What is being asked —
Quote only the span from the first line of the entries to the line containing "This screenshot has height=960, width=640.", both ends kept. Leave every picture out.

Data provided —
[Start of Attachment]
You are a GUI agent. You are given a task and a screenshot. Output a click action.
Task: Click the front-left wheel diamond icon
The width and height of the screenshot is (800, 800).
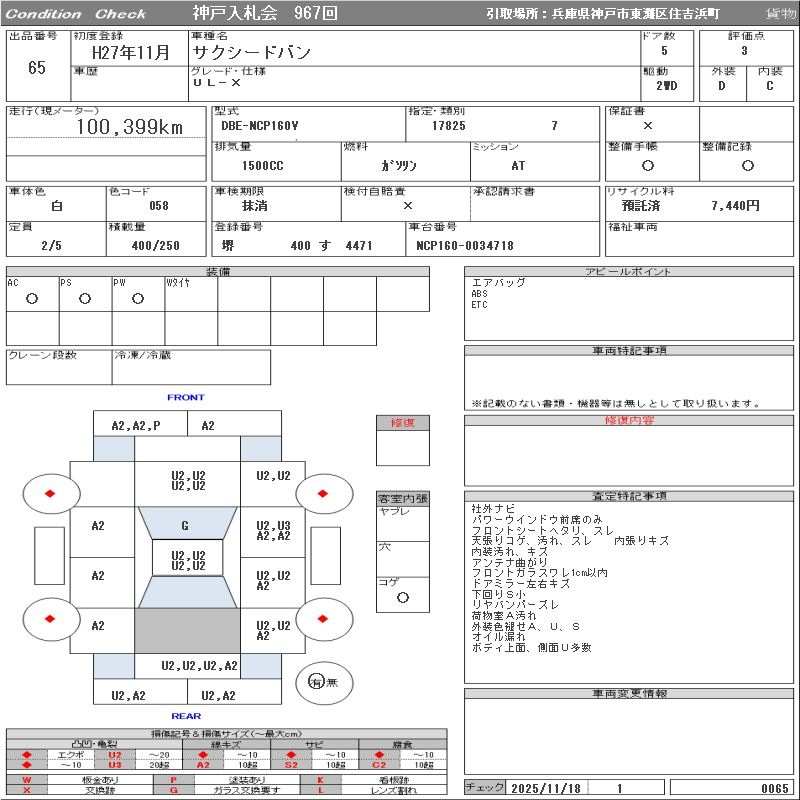(50, 493)
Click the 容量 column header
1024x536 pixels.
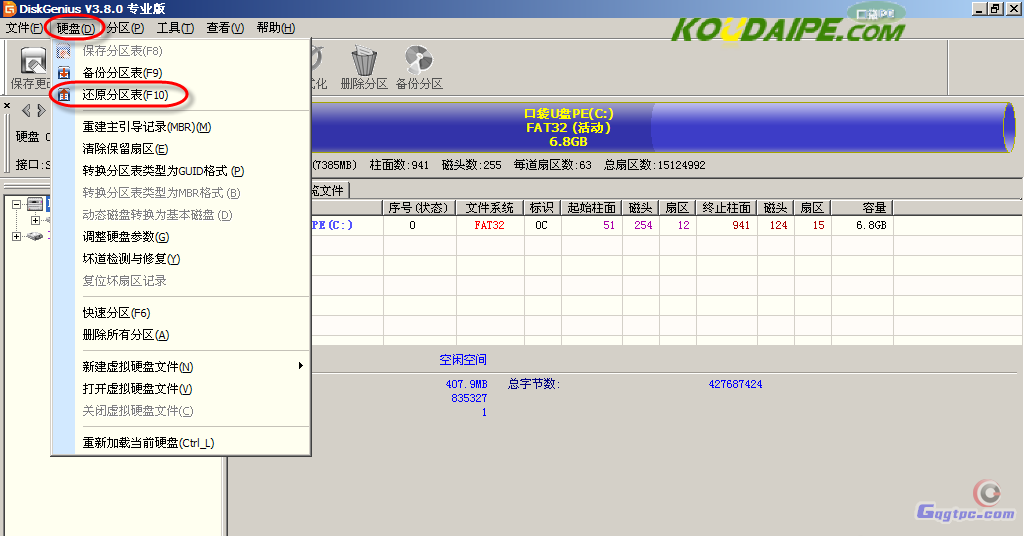coord(873,208)
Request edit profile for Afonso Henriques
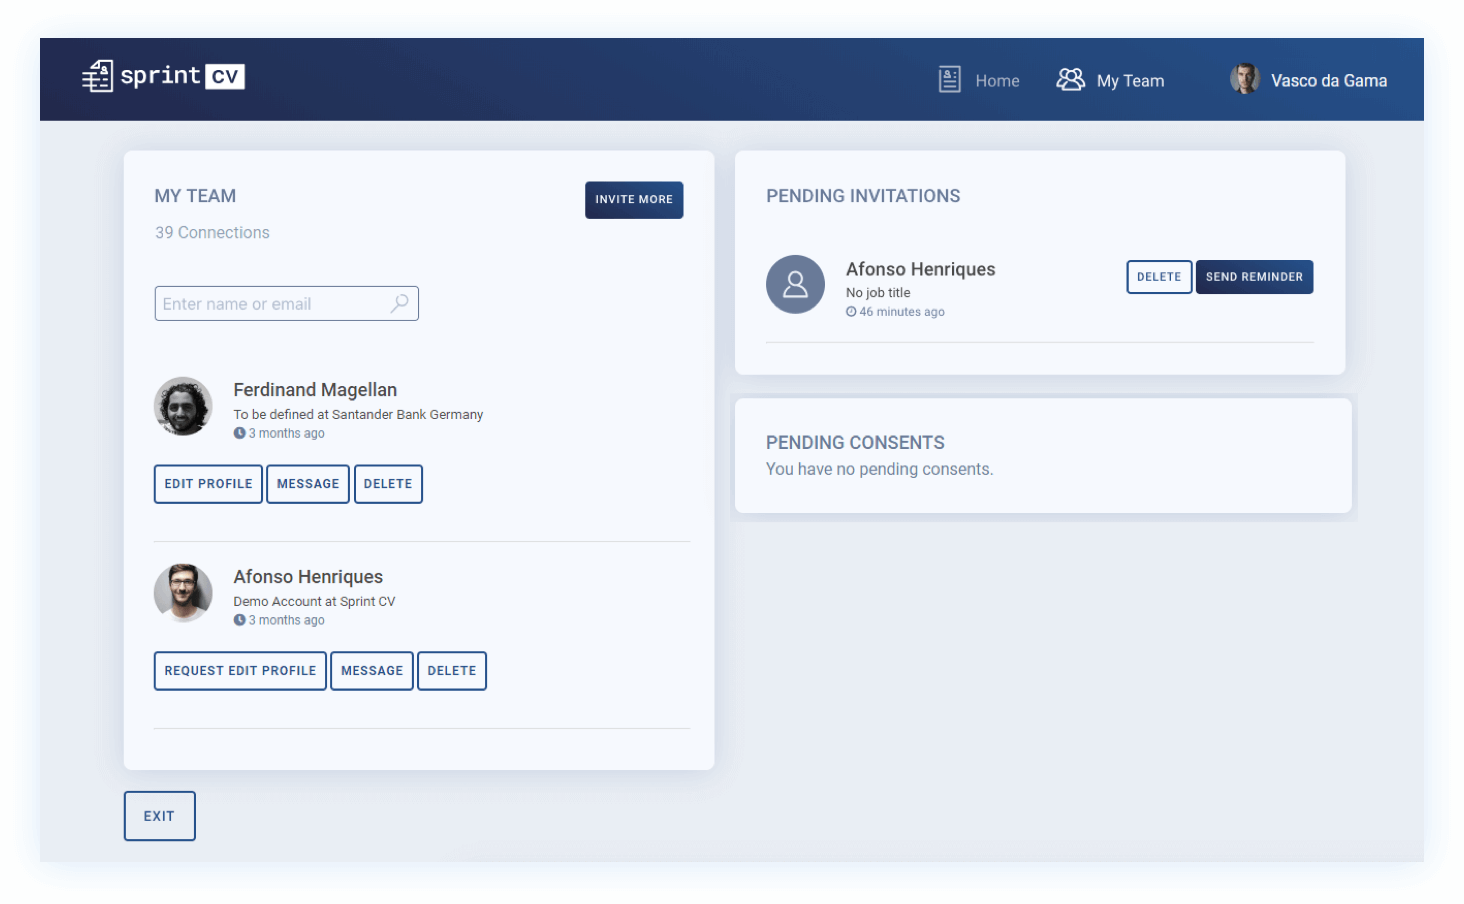 click(x=240, y=671)
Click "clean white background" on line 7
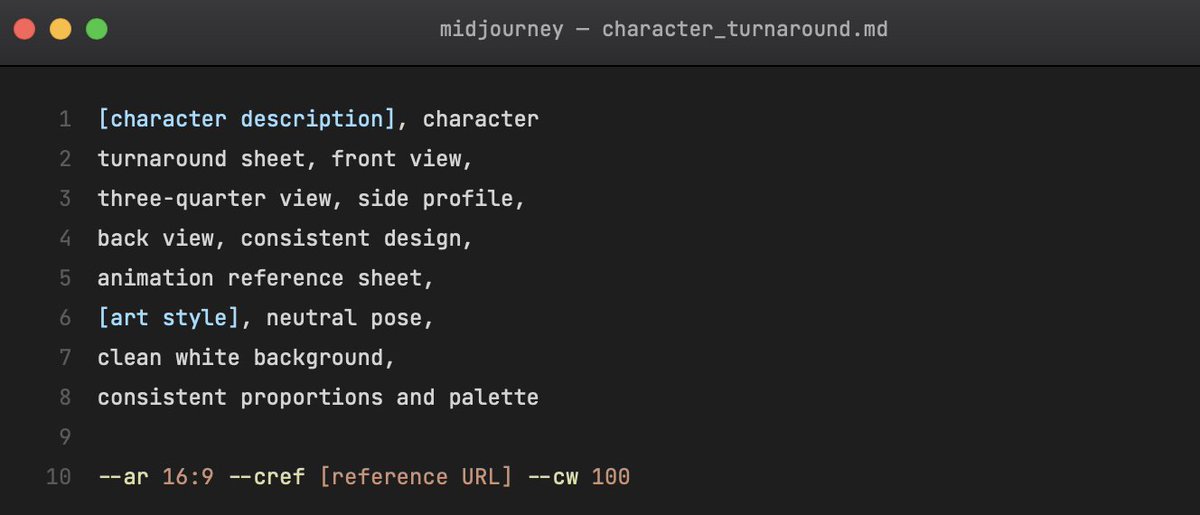 point(240,357)
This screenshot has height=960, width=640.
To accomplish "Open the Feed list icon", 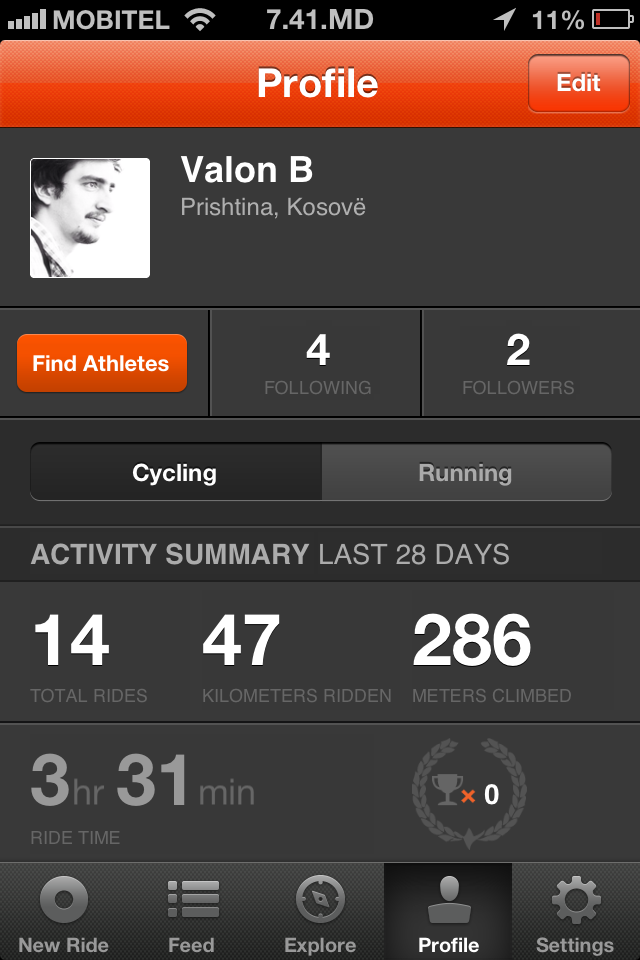I will click(x=192, y=900).

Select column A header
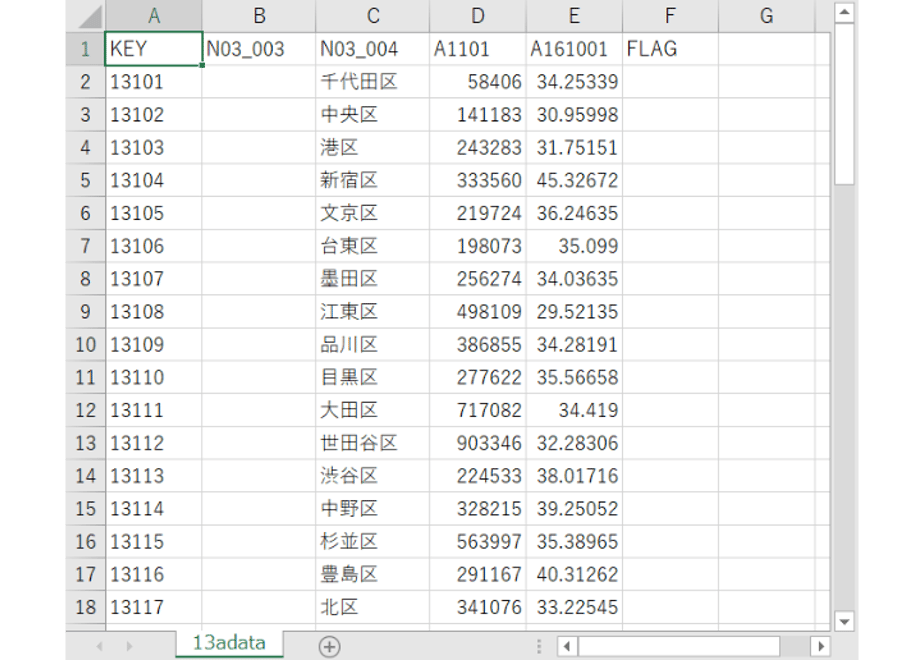tap(154, 16)
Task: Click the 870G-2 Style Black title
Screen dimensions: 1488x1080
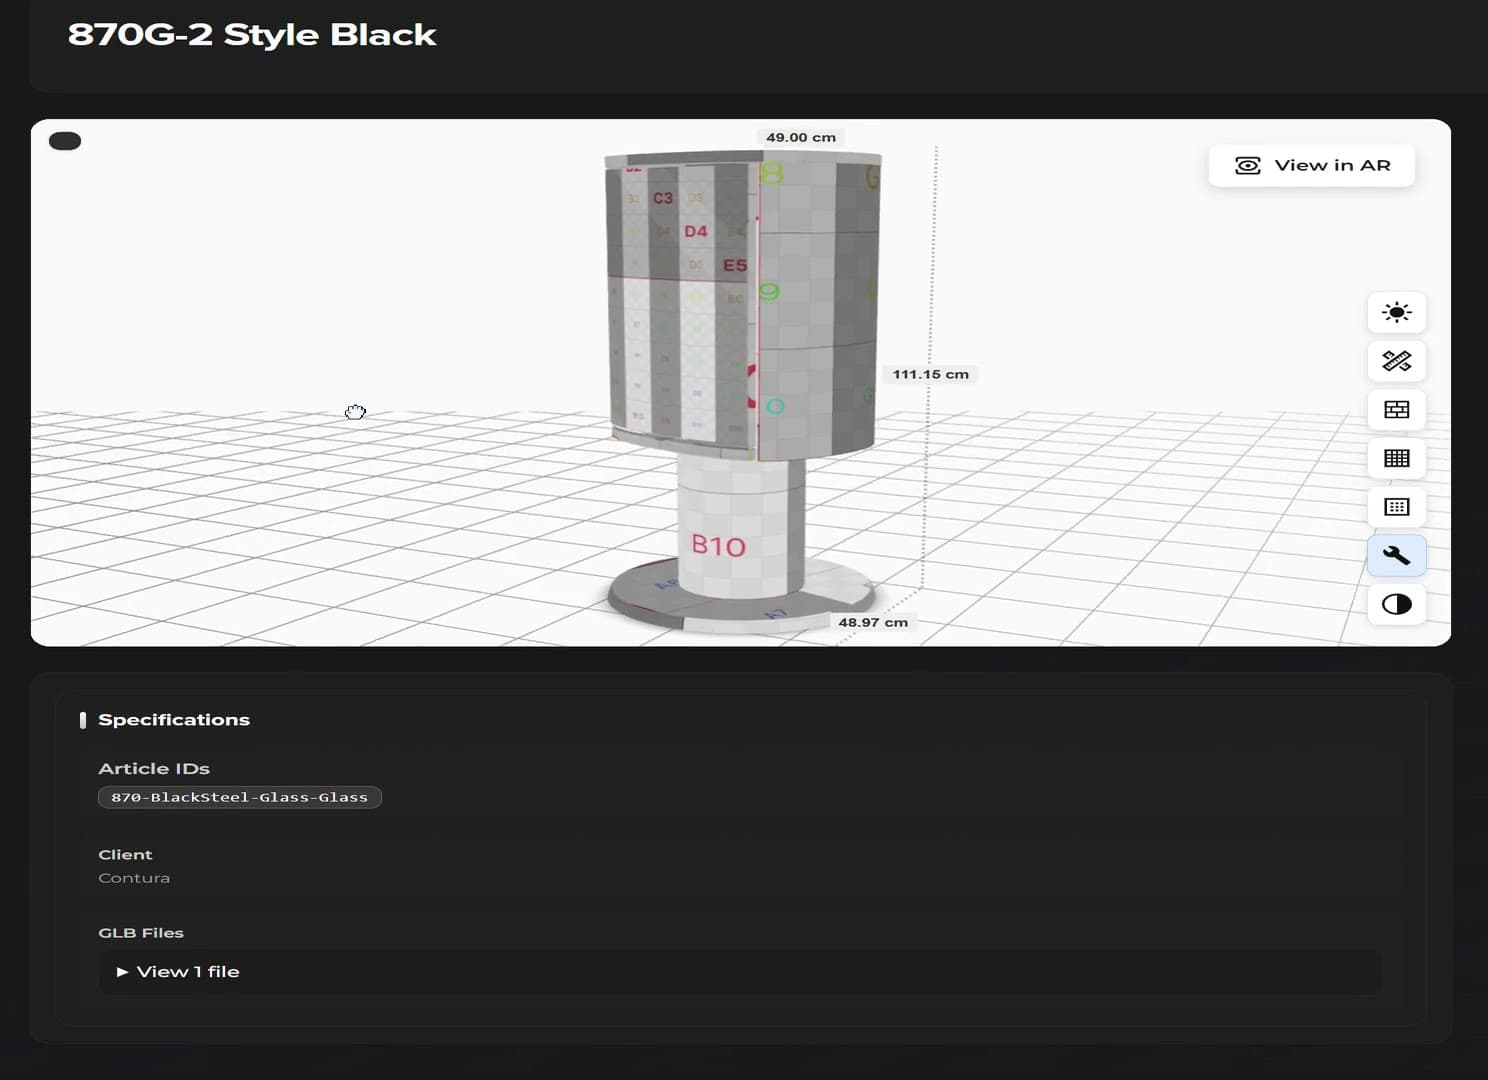Action: tap(252, 34)

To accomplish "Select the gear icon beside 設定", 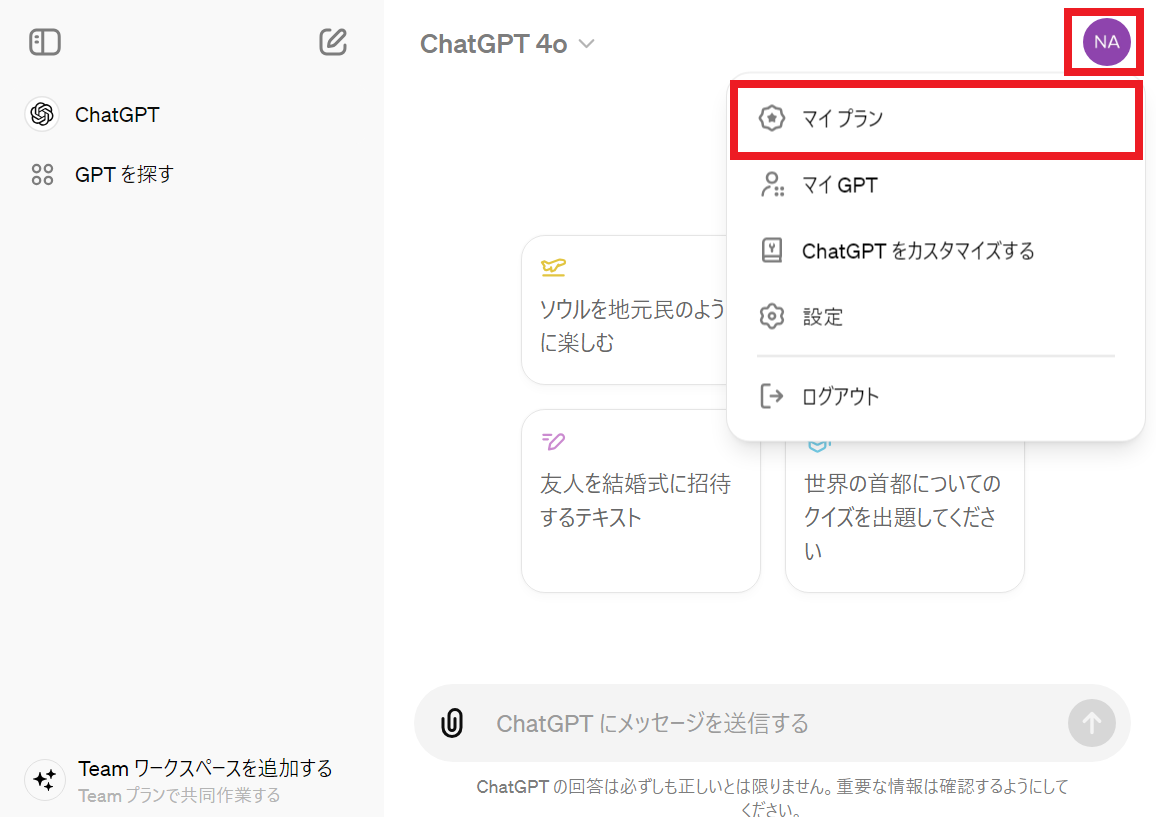I will (771, 316).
[End of Attachment]
Solution to this task —
You are a GUI agent. You are given a task and a screenshot. Output a click action.
Task: Click the front-left wheel diamond icon
The width and height of the screenshot is (800, 800).
(50, 493)
Click the 容量 column header
1024x536 pixels.
coord(873,208)
Request edit profile for Afonso Henriques
 click(x=240, y=671)
Click "clean white background" on line 7
 point(240,357)
This screenshot has height=960, width=640.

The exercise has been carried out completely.